Cell C spokesperson Candice Jones said the company was continuously revising its pricing structure to meet consumer demands.

“Cell C has been key in driving down the cost to communicate in SA by bringing real competition to the market. In fact, consumers have benefited massively from this competition, as was evidenced in the study commissioned by National Treasury that found competition to MTN and Vodacom, driven mainly by Cell C, had saved the South African consumer more than R47 billion between 2010 and 2015.

“We continue to offer some of the most competitive data (and voice) rates in the market and today announced another price cut on our data offers.”

Telkom’s Gugulethu Maqethuka said that over the years, the company had worked to provide high-quality products targeted at consumers at reduced prices.

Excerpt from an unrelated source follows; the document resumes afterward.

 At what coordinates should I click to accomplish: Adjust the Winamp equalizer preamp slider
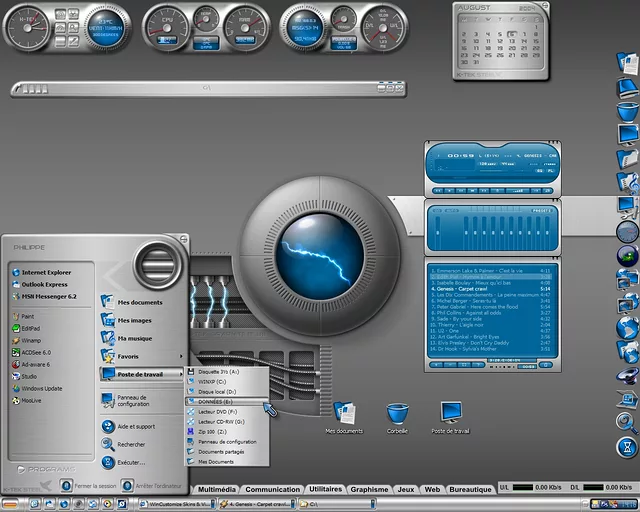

This, he said, ensured that Telkom drastically reduced the cost to communicate and broaden access to ICT services for the majority of its customers.

“This includes the launch of our game-changing product, FreeMe, in July 2017, which cost a third [69c per MB] of what the next lowest operator is charging [R1.75 per MB]. We followed up FreeMe with the launch of FreeMe Family earlier this year, which allows consumers to allocate and share data within their household.”

Meanwhile, Vodacom spokesperson Byron Kennedy said: “We embarked on a pricing transformation strategy three years ago and, as a result, our customers have benefited from a 44% reduction in data prices and a 42% decline in the cost of voice calls over that period. We remain committed to reducing prices and, in particular, addressing out-of-bundle pricing.”